### Objective
Update the records from the line with "This screenshot has width=1811, height=1019." up to and including the line with "Action: [x=835, y=117]": replace "label" with "text" and change nothing else. Return only those lines.

# START OF Dataset content

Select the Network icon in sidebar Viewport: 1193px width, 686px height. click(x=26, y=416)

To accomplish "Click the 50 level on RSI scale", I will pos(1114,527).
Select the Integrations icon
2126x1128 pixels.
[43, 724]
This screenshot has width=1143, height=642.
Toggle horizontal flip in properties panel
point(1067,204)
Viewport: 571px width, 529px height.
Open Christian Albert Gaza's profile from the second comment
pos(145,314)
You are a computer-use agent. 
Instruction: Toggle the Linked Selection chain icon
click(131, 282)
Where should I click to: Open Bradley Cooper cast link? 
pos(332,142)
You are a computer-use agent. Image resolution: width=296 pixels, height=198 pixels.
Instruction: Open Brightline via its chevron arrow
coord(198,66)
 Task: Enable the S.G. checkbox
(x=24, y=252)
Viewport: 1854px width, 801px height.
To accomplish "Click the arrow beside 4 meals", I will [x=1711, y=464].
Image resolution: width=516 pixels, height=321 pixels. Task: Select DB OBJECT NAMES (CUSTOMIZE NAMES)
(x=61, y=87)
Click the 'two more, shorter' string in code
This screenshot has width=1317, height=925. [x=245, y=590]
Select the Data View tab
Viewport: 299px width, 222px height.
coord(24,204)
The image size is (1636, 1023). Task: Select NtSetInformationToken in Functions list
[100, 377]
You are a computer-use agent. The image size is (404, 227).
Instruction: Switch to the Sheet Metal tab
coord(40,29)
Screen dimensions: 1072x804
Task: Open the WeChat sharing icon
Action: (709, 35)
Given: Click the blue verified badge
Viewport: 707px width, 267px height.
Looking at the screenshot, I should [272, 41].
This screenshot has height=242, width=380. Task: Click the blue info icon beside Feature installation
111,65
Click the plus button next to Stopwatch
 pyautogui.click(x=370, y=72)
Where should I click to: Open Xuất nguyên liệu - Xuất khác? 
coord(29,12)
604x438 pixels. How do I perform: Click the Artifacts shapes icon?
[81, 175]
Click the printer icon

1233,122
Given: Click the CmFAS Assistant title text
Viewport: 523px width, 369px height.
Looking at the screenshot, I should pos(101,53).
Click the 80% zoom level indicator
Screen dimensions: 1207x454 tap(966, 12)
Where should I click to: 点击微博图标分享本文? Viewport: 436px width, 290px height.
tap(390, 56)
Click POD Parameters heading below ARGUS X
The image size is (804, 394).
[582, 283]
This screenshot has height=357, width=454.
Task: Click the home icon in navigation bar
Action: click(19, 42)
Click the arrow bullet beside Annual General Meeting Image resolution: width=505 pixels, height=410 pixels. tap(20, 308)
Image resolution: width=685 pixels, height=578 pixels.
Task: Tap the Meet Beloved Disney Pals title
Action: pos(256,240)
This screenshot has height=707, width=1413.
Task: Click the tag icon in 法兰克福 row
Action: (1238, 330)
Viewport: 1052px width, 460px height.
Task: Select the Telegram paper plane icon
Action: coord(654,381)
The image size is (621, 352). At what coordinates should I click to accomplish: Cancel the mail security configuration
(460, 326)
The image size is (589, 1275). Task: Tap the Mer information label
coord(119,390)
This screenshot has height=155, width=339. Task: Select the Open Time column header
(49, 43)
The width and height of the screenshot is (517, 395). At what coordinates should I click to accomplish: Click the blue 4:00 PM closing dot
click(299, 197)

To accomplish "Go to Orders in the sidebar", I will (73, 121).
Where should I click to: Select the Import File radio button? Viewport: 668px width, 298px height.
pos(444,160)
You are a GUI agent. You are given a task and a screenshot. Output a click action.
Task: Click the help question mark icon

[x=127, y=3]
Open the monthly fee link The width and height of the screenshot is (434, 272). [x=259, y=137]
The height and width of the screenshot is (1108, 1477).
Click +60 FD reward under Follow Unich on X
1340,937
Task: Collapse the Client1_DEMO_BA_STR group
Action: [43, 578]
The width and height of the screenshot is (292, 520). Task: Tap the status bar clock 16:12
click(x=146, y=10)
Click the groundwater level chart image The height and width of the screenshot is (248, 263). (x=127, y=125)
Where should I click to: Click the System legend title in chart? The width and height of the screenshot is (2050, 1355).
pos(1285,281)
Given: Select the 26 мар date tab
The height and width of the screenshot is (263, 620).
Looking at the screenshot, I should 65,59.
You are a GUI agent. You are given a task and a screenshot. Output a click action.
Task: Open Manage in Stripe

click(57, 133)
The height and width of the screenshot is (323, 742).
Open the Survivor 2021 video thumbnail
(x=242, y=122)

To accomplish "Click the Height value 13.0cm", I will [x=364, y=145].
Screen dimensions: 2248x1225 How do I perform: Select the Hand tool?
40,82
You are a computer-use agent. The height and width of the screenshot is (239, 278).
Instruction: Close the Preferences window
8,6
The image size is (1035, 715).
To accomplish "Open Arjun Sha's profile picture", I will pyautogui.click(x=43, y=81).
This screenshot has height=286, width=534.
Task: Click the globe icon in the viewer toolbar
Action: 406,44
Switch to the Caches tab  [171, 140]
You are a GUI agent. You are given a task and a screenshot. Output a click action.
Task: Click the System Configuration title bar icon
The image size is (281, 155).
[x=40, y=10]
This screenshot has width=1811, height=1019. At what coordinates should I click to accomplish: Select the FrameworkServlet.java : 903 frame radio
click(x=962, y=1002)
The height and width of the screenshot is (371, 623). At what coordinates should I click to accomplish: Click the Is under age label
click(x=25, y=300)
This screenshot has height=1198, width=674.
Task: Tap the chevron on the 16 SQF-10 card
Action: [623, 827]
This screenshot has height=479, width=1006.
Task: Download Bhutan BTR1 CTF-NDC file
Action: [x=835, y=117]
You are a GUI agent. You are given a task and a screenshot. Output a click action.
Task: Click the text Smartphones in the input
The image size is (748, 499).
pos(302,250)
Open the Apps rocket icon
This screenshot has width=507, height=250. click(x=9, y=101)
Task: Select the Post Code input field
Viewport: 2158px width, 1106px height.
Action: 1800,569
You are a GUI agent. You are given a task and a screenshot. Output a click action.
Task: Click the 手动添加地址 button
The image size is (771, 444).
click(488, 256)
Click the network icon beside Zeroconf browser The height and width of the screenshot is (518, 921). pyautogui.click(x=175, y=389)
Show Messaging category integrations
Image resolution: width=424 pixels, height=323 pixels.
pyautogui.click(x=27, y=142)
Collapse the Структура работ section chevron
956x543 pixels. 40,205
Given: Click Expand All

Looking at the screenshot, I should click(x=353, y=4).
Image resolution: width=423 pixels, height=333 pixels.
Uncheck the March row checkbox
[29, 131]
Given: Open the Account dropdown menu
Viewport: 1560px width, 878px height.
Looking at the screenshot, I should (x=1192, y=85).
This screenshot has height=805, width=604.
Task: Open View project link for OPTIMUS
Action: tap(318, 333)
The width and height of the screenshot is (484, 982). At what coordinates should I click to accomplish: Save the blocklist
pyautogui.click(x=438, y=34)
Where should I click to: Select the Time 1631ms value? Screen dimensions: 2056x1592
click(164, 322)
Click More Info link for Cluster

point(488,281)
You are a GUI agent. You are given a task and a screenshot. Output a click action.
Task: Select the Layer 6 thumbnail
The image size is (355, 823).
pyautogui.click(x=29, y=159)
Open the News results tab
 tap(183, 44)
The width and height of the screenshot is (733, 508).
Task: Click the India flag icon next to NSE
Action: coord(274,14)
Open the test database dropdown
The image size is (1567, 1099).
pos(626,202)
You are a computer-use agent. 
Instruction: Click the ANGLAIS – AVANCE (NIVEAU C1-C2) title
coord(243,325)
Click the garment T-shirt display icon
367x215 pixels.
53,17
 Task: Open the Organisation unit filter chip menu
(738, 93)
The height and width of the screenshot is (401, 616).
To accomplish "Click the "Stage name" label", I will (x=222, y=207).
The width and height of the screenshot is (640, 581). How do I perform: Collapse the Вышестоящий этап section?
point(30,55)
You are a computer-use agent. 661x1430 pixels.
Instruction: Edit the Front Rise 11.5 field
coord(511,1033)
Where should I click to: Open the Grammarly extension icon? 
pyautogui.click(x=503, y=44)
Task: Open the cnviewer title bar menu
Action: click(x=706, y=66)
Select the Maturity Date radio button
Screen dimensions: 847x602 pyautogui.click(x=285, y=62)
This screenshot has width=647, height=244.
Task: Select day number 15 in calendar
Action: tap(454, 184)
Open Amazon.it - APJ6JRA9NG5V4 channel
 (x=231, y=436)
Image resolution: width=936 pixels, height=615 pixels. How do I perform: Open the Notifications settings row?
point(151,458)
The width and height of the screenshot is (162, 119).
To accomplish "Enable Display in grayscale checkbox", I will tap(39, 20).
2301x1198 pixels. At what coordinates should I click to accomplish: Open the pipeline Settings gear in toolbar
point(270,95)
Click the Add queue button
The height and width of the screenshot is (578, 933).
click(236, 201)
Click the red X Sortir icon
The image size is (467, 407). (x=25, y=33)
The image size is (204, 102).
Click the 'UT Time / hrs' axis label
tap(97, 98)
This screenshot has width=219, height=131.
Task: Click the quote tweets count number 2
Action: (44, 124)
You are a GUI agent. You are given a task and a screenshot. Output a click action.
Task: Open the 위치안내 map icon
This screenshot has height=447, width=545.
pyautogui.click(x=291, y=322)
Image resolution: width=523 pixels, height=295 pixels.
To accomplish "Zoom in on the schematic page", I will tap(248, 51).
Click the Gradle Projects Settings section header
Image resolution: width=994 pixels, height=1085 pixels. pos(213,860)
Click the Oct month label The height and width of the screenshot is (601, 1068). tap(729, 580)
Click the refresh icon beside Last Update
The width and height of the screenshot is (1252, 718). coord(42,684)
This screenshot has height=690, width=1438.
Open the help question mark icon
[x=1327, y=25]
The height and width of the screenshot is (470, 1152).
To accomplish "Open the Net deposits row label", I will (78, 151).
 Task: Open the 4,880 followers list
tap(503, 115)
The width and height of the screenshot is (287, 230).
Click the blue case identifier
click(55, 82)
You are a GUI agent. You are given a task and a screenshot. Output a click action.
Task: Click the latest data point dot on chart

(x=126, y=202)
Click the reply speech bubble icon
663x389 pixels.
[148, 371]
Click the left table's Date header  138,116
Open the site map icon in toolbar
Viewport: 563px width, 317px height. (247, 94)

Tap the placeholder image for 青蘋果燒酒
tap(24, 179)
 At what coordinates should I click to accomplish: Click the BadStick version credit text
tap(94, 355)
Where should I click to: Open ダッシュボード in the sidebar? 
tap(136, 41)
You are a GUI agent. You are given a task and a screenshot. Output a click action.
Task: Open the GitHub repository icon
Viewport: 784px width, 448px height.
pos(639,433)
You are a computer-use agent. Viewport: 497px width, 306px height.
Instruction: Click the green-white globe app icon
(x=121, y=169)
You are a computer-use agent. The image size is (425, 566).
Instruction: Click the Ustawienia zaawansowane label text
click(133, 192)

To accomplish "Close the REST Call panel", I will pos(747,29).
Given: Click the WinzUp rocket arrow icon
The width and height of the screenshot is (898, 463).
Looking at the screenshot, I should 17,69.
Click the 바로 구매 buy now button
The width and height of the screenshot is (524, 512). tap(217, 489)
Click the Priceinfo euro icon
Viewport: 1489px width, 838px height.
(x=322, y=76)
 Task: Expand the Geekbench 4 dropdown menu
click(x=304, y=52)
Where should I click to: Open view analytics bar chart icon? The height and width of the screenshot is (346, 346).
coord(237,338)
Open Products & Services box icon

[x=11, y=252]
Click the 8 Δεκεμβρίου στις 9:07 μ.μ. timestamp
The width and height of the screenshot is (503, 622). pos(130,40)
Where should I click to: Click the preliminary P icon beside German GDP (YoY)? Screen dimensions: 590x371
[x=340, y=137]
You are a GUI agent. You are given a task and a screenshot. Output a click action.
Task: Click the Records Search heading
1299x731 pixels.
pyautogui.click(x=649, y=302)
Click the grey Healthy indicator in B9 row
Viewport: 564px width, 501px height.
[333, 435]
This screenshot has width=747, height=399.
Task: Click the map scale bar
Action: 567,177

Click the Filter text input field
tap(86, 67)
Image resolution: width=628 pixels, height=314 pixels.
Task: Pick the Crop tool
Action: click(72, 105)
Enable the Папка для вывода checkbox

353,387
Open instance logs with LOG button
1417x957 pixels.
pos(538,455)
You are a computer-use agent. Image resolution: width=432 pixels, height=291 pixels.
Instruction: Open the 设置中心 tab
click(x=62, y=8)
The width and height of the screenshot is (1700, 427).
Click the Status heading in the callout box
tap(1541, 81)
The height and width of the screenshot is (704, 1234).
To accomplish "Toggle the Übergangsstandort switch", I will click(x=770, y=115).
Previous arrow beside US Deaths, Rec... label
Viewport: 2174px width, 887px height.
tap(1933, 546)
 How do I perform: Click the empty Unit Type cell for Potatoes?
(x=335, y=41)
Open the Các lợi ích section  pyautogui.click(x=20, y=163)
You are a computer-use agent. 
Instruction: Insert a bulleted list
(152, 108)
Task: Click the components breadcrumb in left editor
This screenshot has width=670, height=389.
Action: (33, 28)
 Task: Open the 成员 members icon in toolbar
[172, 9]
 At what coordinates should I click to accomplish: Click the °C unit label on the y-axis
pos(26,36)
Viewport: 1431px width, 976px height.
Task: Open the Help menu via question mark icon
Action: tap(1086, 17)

# END OF Dataset content

### Result of this exercise
This screenshot has width=1811, height=1019. At what coordinates should I click to accomplish: Select the FrameworkServlet.java : 903 frame radio
click(x=962, y=1002)
The height and width of the screenshot is (371, 623). At what coordinates should I click to accomplish: Click the Is under age text
click(x=25, y=300)
This screenshot has height=1198, width=674.
Task: Tap the chevron on the 16 SQF-10 card
Action: [623, 827]
This screenshot has height=479, width=1006.
Task: Download Bhutan BTR1 CTF-NDC file
Action: [x=835, y=117]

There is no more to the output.